2014: A Record Year for Breaches and Sensitive Data Loss
Why is data still being stolen despite record financial investment in security solutions? Because we’re missing a critical point – it’s about the data.
Welcome to DG Employee Perspectives!
Like most security companies, Digital Guardian has many employees steeped in security experience – and they have their opinions about what’s happening in our industry! From time-to-time we’ll present them here on our blog as industry news and views as seen by Digital Guardian employees. Without further ado, here's our latest Employee Perspectives post from Terry Seymour.
According to Gartner, the leading security industry research firm, organizations spent over $71B on security solutions globally in 2014 – the most ever spent since Gartner started tracking this data. This begs the question: Why is data still being stolen at unprecedented rates, despite our investments in security?
I’ve been in the security industry for many years and I want to propose that it’s because we can’t “see” the data, nor the threats to it. We do not “understand” the data, and therefore we lack the ability to control and protect it. So why, with all the billions being spent on security technology, aren’t our requirements based upon that? Why aren’t CISO’s demanding security solutions that ultimately protect the data?
The JPMorgan Chase, Target and eBay type breaches are recent examples of the failure to see, understand, and protect their most sensitive and confidential data assets, resulting in millions of dollars in damages, and reputational and confidence losses. For JPMC, this came despite an estimated $250 million spent on digital security annually.
I’d suggest that until we focus on what really matters in security – the DATA – the consequences will be predictably dire.

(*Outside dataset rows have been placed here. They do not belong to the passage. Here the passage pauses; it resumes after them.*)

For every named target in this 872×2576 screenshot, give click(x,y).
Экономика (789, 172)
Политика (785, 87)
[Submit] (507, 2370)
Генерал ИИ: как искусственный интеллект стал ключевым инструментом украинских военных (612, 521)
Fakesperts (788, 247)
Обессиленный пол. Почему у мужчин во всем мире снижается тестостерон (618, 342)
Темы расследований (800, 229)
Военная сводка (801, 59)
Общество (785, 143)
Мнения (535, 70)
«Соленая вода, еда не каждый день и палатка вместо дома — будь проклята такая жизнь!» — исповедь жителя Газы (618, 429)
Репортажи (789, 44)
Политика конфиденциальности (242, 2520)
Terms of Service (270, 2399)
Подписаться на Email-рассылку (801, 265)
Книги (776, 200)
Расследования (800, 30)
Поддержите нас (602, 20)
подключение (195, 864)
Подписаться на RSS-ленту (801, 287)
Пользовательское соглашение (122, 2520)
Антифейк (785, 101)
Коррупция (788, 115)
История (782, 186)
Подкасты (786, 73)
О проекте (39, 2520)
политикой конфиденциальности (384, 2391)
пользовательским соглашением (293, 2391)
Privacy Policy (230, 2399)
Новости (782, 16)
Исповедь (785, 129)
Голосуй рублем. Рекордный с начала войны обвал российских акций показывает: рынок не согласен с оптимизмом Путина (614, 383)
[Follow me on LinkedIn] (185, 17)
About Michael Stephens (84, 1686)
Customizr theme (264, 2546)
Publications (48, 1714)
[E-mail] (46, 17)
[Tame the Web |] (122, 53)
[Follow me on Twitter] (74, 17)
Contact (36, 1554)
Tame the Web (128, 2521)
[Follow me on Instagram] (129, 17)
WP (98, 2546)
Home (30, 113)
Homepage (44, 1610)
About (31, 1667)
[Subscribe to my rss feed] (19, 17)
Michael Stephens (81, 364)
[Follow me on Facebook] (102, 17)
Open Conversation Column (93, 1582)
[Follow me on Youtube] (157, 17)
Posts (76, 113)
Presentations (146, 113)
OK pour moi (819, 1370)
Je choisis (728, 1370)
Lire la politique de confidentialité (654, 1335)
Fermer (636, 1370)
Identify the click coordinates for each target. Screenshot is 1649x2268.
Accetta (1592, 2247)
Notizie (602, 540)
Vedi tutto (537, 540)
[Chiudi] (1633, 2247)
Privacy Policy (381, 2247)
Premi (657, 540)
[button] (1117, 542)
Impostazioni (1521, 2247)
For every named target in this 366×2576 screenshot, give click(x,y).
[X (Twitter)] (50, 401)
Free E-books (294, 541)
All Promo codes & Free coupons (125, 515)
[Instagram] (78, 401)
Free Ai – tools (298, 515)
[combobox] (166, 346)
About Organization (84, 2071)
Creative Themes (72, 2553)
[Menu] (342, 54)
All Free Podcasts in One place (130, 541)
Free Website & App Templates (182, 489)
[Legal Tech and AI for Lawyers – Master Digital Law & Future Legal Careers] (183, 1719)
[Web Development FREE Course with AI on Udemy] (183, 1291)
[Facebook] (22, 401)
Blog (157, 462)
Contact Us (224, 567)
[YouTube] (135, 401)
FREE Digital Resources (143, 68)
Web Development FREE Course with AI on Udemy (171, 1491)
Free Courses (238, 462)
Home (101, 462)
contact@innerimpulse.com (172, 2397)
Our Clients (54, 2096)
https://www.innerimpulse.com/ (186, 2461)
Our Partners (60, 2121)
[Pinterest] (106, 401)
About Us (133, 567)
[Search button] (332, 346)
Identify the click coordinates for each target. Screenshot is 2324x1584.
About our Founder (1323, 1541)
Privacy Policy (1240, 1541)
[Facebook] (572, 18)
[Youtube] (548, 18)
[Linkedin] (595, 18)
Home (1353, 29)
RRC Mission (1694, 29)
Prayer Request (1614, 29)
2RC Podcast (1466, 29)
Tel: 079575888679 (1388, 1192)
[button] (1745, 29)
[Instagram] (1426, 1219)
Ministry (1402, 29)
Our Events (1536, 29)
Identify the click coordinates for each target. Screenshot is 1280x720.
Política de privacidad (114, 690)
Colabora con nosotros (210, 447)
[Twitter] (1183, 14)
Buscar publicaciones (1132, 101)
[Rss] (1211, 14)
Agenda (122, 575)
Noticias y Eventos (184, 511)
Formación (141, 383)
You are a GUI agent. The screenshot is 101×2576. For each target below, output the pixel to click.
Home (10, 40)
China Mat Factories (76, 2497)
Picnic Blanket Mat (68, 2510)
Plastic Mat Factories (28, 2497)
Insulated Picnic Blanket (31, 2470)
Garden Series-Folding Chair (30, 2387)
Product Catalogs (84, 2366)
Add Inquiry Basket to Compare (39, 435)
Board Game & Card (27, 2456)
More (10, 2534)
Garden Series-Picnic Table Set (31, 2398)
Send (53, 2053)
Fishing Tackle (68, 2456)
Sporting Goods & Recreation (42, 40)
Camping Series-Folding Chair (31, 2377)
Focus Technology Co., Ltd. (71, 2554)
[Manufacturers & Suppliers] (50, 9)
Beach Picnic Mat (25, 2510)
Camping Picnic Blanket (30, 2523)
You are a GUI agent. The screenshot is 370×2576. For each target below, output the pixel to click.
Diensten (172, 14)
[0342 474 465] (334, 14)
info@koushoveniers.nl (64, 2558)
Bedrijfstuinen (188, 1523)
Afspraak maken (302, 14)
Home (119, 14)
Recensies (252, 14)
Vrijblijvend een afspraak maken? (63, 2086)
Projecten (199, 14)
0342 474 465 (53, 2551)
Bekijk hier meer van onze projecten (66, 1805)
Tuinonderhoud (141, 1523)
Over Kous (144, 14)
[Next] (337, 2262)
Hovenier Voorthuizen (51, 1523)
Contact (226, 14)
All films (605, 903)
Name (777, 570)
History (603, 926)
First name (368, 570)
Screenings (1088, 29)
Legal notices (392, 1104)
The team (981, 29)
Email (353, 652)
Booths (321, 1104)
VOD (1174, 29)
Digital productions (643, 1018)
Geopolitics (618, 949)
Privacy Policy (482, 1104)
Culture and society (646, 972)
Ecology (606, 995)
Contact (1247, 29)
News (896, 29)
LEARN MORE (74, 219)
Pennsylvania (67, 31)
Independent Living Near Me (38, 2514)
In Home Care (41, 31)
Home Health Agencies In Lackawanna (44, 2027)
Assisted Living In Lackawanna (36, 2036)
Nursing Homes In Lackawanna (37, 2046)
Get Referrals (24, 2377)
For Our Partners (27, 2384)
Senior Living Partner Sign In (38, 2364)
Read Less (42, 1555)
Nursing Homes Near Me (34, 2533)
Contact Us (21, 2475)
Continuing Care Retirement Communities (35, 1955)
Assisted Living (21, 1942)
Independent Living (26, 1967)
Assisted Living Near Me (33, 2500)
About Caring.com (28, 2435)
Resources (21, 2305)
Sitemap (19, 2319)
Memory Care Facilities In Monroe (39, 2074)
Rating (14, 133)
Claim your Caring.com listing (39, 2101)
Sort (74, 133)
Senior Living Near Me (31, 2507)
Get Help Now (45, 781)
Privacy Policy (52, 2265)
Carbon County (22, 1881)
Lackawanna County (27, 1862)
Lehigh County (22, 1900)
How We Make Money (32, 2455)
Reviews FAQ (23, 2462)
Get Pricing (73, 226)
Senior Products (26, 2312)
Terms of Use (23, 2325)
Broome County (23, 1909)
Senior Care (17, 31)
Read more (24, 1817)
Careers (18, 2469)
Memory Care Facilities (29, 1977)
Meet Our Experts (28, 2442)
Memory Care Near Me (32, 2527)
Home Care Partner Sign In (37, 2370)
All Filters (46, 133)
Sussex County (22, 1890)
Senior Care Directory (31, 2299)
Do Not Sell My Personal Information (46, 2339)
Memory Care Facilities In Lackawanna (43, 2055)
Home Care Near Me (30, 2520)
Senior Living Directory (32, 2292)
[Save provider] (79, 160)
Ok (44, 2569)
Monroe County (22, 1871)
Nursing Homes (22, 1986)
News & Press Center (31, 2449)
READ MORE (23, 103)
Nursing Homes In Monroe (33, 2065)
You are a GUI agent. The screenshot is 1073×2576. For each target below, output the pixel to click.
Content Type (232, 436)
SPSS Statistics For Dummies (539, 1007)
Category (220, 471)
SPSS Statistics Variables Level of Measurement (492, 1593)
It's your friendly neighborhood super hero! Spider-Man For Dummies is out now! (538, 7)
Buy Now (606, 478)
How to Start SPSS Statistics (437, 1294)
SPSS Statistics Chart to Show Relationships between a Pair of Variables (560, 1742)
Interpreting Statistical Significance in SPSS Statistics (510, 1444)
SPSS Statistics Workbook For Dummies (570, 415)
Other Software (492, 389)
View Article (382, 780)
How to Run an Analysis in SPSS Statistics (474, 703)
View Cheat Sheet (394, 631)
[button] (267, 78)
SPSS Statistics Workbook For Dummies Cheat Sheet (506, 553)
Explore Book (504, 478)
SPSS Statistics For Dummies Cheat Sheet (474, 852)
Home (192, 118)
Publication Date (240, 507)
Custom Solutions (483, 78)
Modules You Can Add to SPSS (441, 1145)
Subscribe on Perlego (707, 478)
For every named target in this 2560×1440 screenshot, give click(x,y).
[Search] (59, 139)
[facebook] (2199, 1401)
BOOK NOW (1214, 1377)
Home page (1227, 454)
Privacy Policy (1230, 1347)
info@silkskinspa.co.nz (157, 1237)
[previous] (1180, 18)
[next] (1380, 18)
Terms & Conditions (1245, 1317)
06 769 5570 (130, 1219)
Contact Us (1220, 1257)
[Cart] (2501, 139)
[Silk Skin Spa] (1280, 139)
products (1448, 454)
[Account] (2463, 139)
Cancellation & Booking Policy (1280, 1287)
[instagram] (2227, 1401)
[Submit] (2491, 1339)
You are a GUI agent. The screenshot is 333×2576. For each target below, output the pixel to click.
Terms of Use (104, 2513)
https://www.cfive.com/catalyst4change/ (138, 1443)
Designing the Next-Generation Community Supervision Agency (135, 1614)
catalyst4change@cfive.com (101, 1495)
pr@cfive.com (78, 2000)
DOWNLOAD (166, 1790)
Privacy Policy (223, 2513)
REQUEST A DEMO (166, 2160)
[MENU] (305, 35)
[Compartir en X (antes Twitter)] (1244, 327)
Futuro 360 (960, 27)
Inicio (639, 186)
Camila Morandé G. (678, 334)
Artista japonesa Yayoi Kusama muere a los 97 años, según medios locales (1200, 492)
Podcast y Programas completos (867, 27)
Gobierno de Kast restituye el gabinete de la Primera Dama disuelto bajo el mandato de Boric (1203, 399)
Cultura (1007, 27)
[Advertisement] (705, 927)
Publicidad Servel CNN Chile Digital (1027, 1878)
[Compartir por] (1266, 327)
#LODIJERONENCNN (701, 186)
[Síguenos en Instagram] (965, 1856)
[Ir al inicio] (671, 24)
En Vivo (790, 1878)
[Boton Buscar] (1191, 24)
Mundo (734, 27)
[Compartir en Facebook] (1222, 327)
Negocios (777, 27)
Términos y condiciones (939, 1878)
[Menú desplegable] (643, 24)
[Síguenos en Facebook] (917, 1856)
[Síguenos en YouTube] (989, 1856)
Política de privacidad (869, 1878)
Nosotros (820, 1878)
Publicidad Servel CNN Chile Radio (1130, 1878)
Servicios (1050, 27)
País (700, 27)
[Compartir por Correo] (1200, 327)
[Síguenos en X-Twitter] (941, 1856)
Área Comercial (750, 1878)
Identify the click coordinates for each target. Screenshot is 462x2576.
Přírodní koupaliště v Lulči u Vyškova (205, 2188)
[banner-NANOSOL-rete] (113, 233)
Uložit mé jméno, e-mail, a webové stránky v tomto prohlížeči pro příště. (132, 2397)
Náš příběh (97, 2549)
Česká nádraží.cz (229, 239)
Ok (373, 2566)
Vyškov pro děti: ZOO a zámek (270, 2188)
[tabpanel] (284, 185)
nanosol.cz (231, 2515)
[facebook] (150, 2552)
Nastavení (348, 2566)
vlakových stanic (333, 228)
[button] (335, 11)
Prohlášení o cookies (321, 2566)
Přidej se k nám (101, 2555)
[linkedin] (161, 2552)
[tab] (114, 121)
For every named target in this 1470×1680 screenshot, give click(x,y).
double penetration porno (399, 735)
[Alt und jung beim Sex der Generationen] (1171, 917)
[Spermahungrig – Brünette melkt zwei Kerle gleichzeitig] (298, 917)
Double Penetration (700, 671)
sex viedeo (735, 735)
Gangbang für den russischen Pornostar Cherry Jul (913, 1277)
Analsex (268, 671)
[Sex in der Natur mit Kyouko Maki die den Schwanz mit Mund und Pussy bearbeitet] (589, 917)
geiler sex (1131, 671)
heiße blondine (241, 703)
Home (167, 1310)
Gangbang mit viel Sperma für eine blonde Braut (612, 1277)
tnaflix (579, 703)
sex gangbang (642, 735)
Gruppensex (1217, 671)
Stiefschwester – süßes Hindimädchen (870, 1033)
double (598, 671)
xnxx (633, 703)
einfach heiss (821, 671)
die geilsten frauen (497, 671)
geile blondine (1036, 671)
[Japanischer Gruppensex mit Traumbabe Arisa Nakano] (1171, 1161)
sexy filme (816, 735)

Network security, one-dimensional, infrastructure-heavy, deployment-challenged DLP, back-end analyses offerings, or hot, new endpoint threat detection security approaches alone or in combination, won’t get it done. Understandably, vendors will line up with “the answer” as long as they have a willing, participating audience. But the enterprise needs to demand a solution that addresses the real issue, data protection, not the next blinky box network appliance, particularly when the general consensus in the security community is that the network perimeter dissolved a few years ago.
Put simply, the security landscape has changed and so have the types of threats to sensitive data. Most security and risk professionals operate under an “assumed state of compromise”. They know the bad stuff is already in their environment so they now put a great deal of emphasis on what to do after a data breach has occurred to minimize its impact and avoid it from happening again in the future.
But it doesn’t have to be that way. Real and meaningful data protection can be achieved and here’s what’s needed to do it:
- visibility to where data is at all times;
- an understanding of the intent of the user;
- and real-time correlation to block actions that put data at risk regardless of whether the action is the result of a legitimate user request or a malicious process resulting from an outsider attack.
Steve Katz, widely credited as being the world's first Chief Information Security Officer (CISO) said it well: “Information security is not a technology issue, it's a business issue.” Business users work across this ever-changing landscape, and unless you wish to restrict their activities beyond acceptable pain thresholds, you need capabilities that both protect the data, and provide the flexibility expected by those users to conduct normal business activities.
To be clear, no single technology offers a silver bullet. However, real data protection can dramatically reduce the amount of threat surface you need to defend. If enterprises don’t move in the direction of a security solution that addresses the fundamental requirements of visibility, comprehension, control and protection of their critical data assets, the data breach trend of 2014 will dwarf that which we’ll see in 2015 and beyond.
About Terry Seymour
Terry has 30 years experience in the high tech industry, with 12 of those dedicated to digital security. Throughout these roles, Terry has been responsible for solving high value data protection problems for Global 1000 and SMB clients across multiple industries. At Digital Guardian, Terry manages sales of advanced data protection solutions and managed services to secure sensitive data and assure the integrity of business processes.